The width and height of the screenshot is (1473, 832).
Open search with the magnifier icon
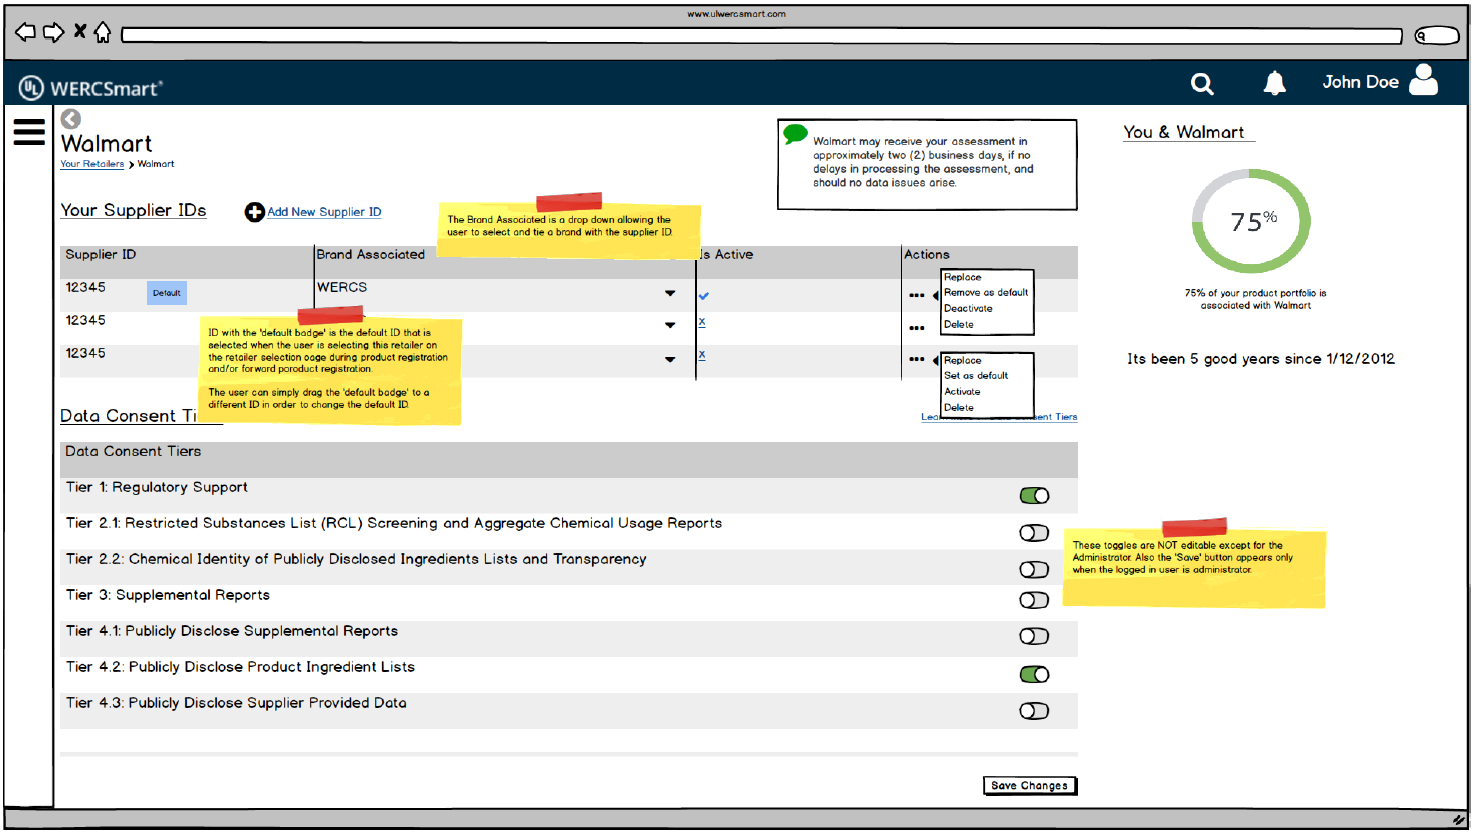click(x=1202, y=84)
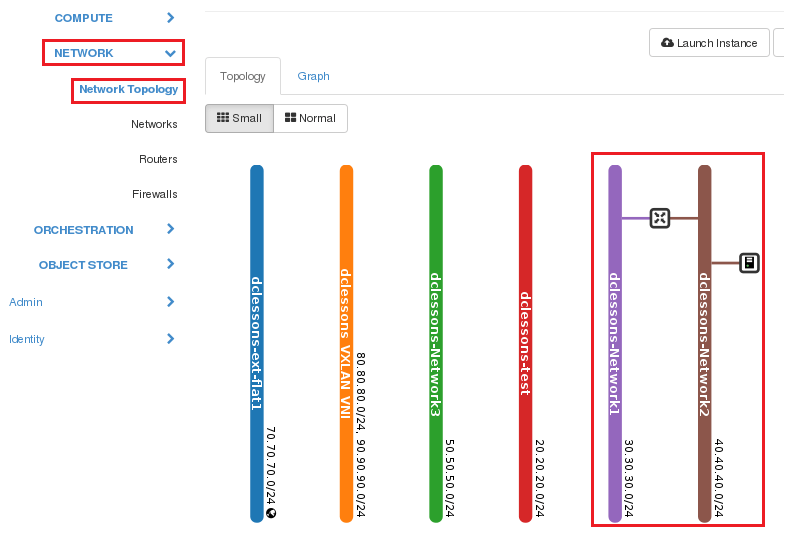Click the green dclessons-Network3 bar
Screen dimensions: 785x533
click(436, 344)
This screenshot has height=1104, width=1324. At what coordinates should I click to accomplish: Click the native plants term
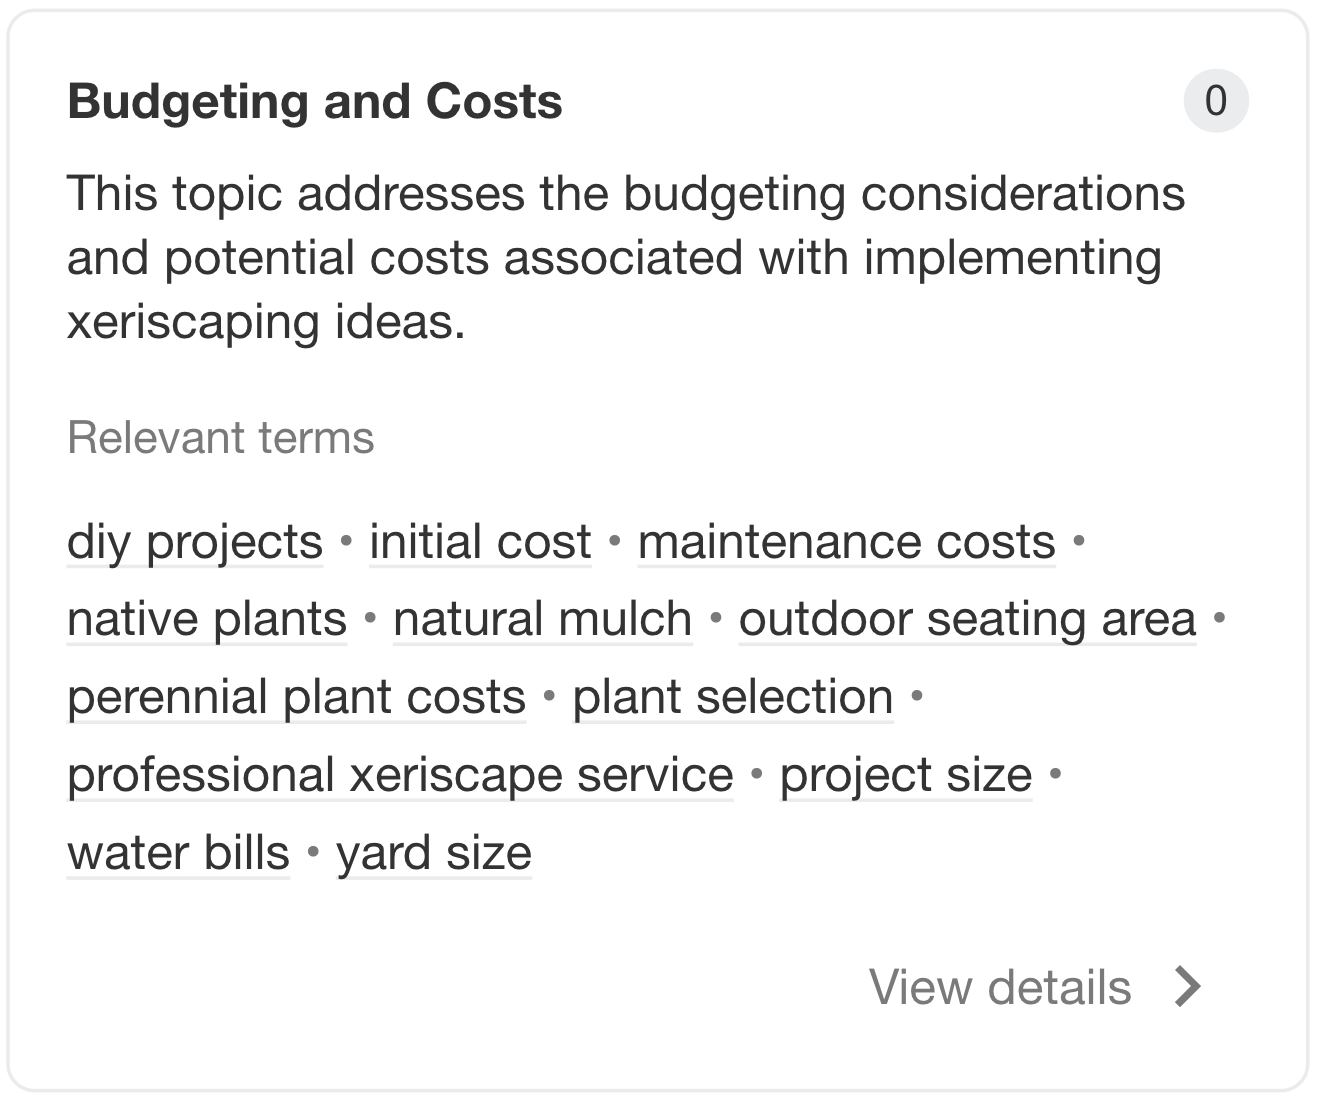(205, 619)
★ ★ ★ ★ ★ ★ ★
▶ [WHAT IS EXPECTED]:
Return the material above exactly; the images stay out.

▶ [FINAL ANSWER]:
The width and height of the screenshot is (1473, 832).
Open search with the magnifier icon
click(x=1202, y=84)
Click the green dclessons-Network3 bar
Screen dimensions: 785x533
click(436, 344)
This screenshot has height=1104, width=1324. At what coordinates should I click to accomplish: Click the native plants term
(205, 619)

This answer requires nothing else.